> **DIRECTIONS FOR THIS TASK**: The required result is a copy of each line below in which "computer" appears.

[STUDY MATERIAL]

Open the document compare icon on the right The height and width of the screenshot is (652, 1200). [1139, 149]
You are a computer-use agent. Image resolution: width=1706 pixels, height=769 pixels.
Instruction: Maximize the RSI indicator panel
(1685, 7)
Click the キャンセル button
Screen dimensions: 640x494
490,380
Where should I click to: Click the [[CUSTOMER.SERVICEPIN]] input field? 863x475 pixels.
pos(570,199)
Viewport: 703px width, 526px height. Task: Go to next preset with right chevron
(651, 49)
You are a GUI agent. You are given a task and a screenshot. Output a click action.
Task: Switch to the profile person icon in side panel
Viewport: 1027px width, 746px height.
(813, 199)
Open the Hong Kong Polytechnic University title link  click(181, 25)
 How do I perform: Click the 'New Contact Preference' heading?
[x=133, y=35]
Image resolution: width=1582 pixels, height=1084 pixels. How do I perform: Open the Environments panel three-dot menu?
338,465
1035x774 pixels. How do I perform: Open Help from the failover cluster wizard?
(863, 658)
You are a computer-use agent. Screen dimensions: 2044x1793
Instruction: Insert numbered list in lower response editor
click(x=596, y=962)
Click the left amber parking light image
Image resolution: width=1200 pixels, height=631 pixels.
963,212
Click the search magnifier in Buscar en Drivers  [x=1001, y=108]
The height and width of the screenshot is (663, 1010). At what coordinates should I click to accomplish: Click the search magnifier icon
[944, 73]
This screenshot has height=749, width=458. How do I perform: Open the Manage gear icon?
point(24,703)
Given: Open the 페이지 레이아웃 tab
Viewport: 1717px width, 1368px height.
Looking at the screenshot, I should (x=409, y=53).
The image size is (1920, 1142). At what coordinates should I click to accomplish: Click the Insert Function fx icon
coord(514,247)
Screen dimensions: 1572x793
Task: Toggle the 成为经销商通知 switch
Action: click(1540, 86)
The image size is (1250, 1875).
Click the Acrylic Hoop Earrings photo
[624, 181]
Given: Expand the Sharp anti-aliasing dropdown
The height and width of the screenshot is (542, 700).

[/STUDY MATERIAL]

> **TASK RESPONSE**:
You are a computer-use agent. Image resolution: width=1706 pixels, height=769 pixels.
You are a computer-use agent. Screen dimensions: 2044x1793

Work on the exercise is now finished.